• [EXTRACT]:
● ● ● ●

# Milking Stands ~ Photos Please!



## lupinfarm (Jan 31, 2010)

I'm sick and tired of Cissy being a butthead when trimming her feet and I've decided to start training her to stand on a milking stand, eat her feed, while I trim her feet (and do other things that don't exactly make her happy lol). For most things, like shots and worming, she's a doll. For feet, she's a nightmare! 

Those of you who have milking stands, please post away! I'll be building from wood and I thought about putting "training rails" on it for the first few times so they don't fall off and kill themselves lol.


----------



## JerseyXGirl (Jan 31, 2010)

Here is one from Fiasco Farms that looks easy to make:  http://fiascofarm.com/files/Milk_Stand_Plans.pdf


----------



## dhansen (Jan 31, 2010)

The one on Fiasco Farms website is a good one.  It is sturdy and relatively easy to make.


----------



## lupinfarm (Jan 31, 2010)

The only thing that concerns me about Fiasco Farm's milk stand is that I have Pygmy's and the head area needs to be shorter for them. I know there was someone on here I believe that had either Nigis or Pygmy's or something small and they had made a version of this milking stand. 

Looks super easy though! 

Is there any reason why I shouldn't use PT for the legs? I have some off cuts from 4x4 PT posts that I used to make my run-in shelter that I could paint....

I just don't think that the 2x4's are sufficiently strong enough IMO


----------



## Roll farms (Jan 31, 2010)

My husband doesn't know how to make anything 'small' so when he made our stand he made it huge.   IMHO, it's too tall...
(I've since put a set of mobile home stairs on the front of it for the goats who are too preggo to jump up there.)

It's sturdy though, I'll give it that much.


----------



## miron28 (Jan 31, 2010)

roll farms looks like some one is jealous in the back round  that stand looks easy to build.


----------



## lupinfarm (Jan 31, 2010)

Roll farms, beautiful milking stand! That's fantastic! I'm not super concerned with height, as I can put up a ramp with the sandpaper ramp grips on it. 

I'm mostly concerned with the head gate, lol my girls are short!

● ● ● ●

• [RECORDS PROVIDED]:
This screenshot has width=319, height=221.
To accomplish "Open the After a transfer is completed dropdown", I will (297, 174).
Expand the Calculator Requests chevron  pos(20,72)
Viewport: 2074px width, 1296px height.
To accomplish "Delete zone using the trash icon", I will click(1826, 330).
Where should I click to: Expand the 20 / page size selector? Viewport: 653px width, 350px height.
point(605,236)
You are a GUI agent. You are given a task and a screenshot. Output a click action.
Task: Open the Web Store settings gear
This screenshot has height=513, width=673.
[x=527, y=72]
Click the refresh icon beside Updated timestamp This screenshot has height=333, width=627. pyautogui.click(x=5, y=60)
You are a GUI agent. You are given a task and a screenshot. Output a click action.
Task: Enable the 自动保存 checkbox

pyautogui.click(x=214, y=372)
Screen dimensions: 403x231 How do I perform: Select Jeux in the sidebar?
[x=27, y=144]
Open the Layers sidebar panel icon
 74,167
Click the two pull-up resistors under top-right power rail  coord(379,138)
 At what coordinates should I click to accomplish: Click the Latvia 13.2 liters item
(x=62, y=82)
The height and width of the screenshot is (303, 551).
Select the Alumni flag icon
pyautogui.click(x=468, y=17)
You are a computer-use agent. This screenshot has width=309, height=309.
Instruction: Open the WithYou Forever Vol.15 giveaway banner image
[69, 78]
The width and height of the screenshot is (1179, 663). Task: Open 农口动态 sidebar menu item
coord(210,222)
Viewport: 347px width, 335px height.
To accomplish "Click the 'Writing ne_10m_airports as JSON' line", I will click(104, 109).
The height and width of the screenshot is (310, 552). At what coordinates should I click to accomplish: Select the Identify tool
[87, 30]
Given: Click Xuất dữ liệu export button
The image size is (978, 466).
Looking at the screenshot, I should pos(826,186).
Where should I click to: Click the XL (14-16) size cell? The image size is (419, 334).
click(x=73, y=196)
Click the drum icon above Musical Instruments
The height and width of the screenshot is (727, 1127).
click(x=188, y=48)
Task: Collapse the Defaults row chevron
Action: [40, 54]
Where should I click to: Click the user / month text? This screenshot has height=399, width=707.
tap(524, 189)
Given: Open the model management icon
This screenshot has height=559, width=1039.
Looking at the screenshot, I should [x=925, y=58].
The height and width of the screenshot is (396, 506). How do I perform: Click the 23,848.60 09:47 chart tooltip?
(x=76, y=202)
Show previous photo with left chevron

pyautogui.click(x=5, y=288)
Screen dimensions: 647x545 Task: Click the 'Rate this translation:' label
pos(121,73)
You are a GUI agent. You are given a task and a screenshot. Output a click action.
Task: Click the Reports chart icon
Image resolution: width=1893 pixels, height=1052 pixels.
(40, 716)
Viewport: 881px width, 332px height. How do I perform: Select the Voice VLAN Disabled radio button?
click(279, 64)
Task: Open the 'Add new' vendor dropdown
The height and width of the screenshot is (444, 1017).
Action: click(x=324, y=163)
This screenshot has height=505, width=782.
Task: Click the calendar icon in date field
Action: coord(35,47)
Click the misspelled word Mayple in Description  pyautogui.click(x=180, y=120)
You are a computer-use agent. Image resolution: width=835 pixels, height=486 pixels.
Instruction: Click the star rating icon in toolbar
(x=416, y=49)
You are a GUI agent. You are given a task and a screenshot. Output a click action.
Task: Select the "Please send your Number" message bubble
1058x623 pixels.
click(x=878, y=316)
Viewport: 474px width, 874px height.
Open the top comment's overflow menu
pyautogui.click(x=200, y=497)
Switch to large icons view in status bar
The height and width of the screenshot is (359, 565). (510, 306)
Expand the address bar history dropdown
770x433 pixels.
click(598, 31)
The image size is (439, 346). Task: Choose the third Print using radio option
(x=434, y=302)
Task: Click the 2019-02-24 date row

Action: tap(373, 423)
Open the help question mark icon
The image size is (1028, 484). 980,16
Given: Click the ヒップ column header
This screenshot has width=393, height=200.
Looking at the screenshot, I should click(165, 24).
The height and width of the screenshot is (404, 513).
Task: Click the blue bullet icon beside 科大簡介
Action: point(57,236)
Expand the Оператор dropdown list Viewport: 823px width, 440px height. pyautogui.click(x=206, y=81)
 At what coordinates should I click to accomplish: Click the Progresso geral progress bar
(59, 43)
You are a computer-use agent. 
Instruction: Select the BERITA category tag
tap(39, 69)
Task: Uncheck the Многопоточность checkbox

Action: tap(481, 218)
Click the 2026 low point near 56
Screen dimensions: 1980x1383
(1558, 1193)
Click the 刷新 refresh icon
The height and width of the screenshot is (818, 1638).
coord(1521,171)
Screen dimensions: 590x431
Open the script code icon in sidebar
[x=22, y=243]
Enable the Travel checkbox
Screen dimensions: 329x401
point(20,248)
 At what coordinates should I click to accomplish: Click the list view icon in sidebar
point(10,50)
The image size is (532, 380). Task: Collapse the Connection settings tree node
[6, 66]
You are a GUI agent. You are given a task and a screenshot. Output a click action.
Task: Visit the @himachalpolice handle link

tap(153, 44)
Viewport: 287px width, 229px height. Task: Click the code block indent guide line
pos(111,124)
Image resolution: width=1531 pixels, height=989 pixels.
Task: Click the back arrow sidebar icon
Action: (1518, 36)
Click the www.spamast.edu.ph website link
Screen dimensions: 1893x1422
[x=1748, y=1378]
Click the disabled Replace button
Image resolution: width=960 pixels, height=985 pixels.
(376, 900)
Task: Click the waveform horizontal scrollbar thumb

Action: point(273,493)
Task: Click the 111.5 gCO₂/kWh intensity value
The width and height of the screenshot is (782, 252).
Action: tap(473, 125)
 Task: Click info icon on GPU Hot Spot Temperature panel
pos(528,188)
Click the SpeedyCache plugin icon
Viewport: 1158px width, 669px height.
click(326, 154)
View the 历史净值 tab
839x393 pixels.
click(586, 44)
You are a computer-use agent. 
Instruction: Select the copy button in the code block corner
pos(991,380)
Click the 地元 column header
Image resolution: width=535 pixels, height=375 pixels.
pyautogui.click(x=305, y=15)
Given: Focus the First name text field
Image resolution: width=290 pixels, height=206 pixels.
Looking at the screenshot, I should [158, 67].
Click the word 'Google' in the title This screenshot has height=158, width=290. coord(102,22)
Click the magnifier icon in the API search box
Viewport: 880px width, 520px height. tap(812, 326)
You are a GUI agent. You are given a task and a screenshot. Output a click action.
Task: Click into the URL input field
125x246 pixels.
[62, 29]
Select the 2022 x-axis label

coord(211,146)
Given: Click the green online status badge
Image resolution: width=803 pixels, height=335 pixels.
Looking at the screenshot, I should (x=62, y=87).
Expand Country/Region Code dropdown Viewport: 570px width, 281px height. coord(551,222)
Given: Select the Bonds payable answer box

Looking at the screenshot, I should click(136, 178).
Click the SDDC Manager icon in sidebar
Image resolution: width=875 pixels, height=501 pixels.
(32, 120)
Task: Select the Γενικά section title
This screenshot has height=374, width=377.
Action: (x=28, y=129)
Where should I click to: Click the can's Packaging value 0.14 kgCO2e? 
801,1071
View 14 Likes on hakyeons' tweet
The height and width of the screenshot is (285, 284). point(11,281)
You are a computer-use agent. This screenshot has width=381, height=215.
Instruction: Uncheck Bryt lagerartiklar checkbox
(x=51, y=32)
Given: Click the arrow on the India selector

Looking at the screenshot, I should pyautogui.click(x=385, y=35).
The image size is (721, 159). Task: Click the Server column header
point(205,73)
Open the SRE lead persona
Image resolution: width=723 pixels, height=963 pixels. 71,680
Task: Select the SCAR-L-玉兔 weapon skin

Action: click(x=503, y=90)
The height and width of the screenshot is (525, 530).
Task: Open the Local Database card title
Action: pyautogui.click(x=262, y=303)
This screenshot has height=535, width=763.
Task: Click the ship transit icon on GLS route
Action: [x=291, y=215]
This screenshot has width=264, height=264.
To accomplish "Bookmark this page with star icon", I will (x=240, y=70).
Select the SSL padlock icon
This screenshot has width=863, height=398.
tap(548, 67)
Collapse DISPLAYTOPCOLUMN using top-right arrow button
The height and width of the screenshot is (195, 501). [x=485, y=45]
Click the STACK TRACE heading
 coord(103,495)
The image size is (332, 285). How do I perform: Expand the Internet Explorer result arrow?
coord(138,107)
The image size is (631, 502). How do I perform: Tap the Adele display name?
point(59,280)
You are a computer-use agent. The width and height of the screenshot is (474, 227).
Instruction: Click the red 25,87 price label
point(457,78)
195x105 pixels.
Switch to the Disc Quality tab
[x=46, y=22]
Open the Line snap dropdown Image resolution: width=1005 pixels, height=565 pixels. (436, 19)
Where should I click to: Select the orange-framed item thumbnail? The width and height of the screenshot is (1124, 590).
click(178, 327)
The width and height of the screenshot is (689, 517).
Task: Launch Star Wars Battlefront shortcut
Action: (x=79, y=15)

● ● ● ●

• [COMPLETE THE FOLLOWING]:
1 > Copy from the milking stand thread the passage that opens with the words containing "My husband doesn't" and closes with "jump up there.)".
2 > Write what follows the last post shown in the thread about building milking stands.

• [RESULTS IN ORDER]:
1 >
My husband doesn't know how to make anything 'small' so when he made our stand he made it huge.   IMHO, it's too tall...
(I've since put a set of mobile home stairs on the front of it for the goats who are too preggo to jump up there.)

2 >
----------



## MrsCountryChick (Feb 1, 2010)

Roll farms said:
			
		

> My husband doesn't know how to make anything 'small' .......


 That's close to the 1st stand my Hubby made (with 4x4 stand posts), lol.


----------



## aggieterpkatie (Feb 1, 2010)

Mine is in the works right now. My dad is going to build it since he's retired and needs a project.   Hopefully it'll be done in a few weeks. He's using the plans on Fias Co Farm's site.  One thing he is doing, is making a guard for the side in case the goat decides to step sideways.  Last time he made a stand like this, it was a fitting table for sheep, and he bent a piece of pipe in a u-shape so I could put it (upside down) through holes in the side of the table to keep them from stepping off.  Does that make sense? :/


----------



## chandasue (Feb 1, 2010)

How about this one?
http://www.dairygoatjournal.com/issues/85/85-3/Melissa_Thomas.html


----------



## ThornyRidge (Feb 3, 2010)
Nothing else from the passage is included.